Beyond Linearity: How Neural Networks Learn to Extrapolate

Author: Denis Avetisyan

New research reveals that overparameterized neural networks exhibit surprisingly different extrapolation behaviors depending on their proximity to the training data’s origin.

This paper demonstrates quadratic extrapolation near the origin for two-layer ReLU networks trained under the Neural Tangent Kernel, contrasting with linear behavior further away.

While over-parameterized neural networks are known to exhibit linear extrapolation behavior, this phenomenon isn’t universally consistent across the input space. This paper, ‘A Special Case of Quadratic Extrapolation Under the Neural Tangent Kernel’, investigates extrapolation properties within the Neural Tangent Kernel (NTK) regime, revealing a surprising divergence from linearity. Specifically, we demonstrate that a two-layer ReLU network trained with the NTK exhibits quadratic extrapolation near the origin, contrasting with its linear behavior further away. Understanding this nuanced behavior-and the implications of a non-translationally invariant feature map-could unlock new insights into generalization and the limits of predictive power in deep learning.

The Paradox of Overparameterization

The escalating performance of machine learning models increasingly relies on architectures with far more parameters than strictly necessary for the task – a phenomenon known as overparameterization. While seemingly counterintuitive, this approach frequently leads to superior generalization capabilities, defying traditional statistical understanding which predicts overfitting. Investigating this behavior is therefore paramount, as it challenges core assumptions about model complexity and the learning process. Current research suggests that overparameterization can facilitate optimization landscapes with desirable properties, allowing algorithms to find solutions that effectively capture underlying data patterns. Understanding how these models behave, particularly during training, is not merely an academic exercise; it’s foundational for developing more robust, reliable, and efficient machine learning systems capable of tackling increasingly complex problems and avoiding catastrophic failures in real-world applications.

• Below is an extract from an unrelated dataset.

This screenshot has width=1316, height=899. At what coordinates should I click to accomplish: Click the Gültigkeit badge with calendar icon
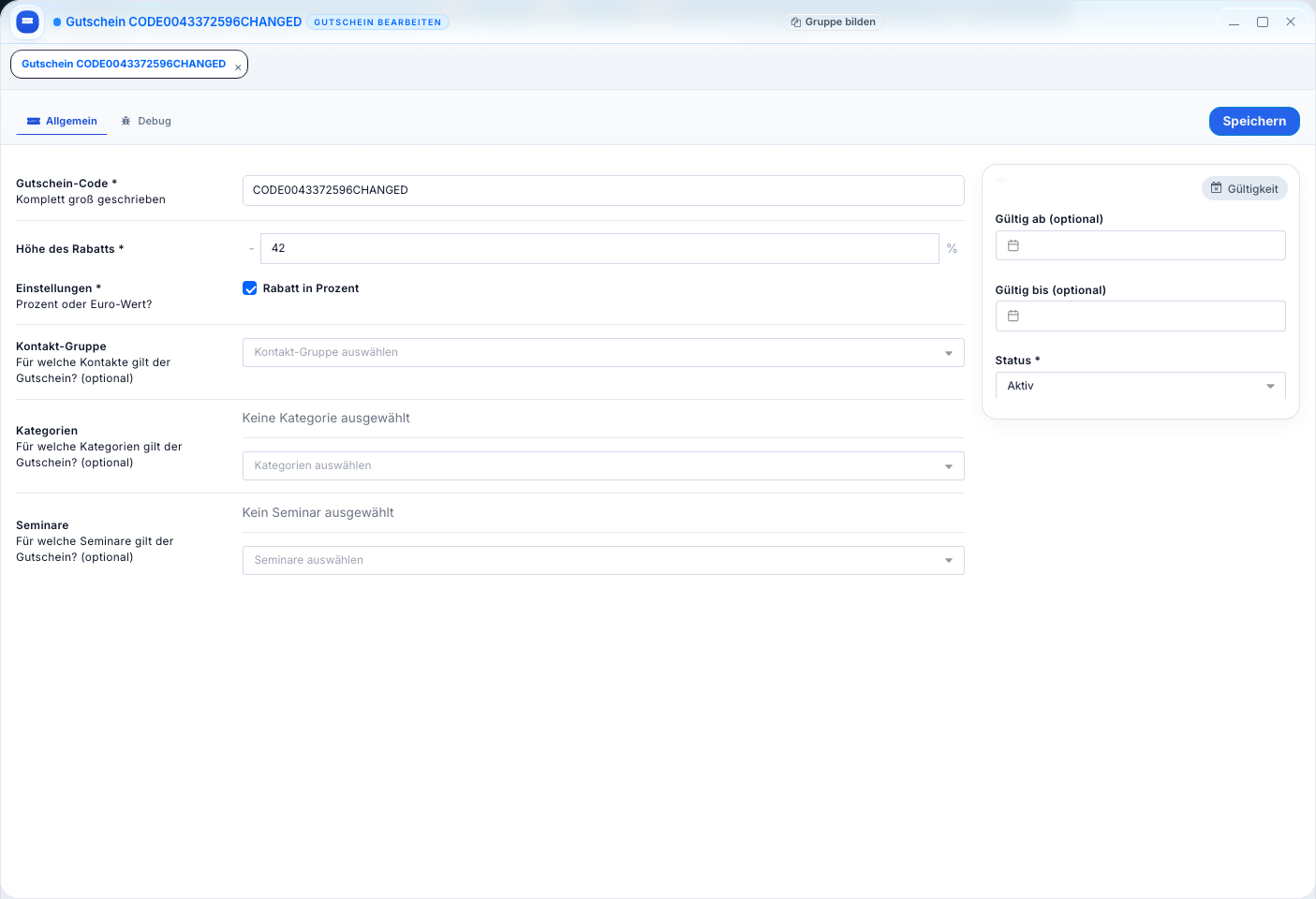(x=1244, y=188)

The Neural Tangent Kernel (NTK) regime describes a fascinating dynamic that emerges when training very wide neural networks. In this scenario, as the network’s width approaches infinity, the training process becomes remarkably simple – effectively equivalent to training a linear model in a high-dimensional feature space defined by the network’s initial weights. This simplification allows for rigorous mathematical analysis, yielding predictable characteristics like convergence rates and generalization bounds. Crucially, the kernel – representing the similarity between data points in this feature space – remains fixed throughout training, greatly easing the computational burden of tracking the network’s evolution. Consequently, the NTK regime provides a powerful theoretical lens for understanding why even massively overparameterized neural networks can successfully learn and generalize, offering insights into the interplay between network architecture, training data, and model performance – particularly when considering the function $f(\theta)$ and its gradient $ \nabla_{\theta} f(\theta)$.

A rigorous examination of overparameterized models necessitates a carefully constructed problem setup, beginning with a labeled training set. This dataset, consisting of input features and corresponding correct outputs, forms the foundation for evaluating model performance and generalization capabilities. Crucially, the characteristics of this set – its size, distribution, and the noise it contains – directly influence the resulting analysis. Furthermore, inherent constraints, such as regularization terms or limitations on model complexity, play a vital role in shaping the learning process and preventing overfitting. Defining these constraints allows researchers to isolate specific aspects of model behavior and derive meaningful theoretical results; without a clear and consistent problem setup, interpretations of model dynamics become ambiguous and lack generalizability. Ultimately, the quality and careful specification of the training data and its associated constraints are paramount for drawing robust conclusions about the behavior of neural networks in the overparameterized regime.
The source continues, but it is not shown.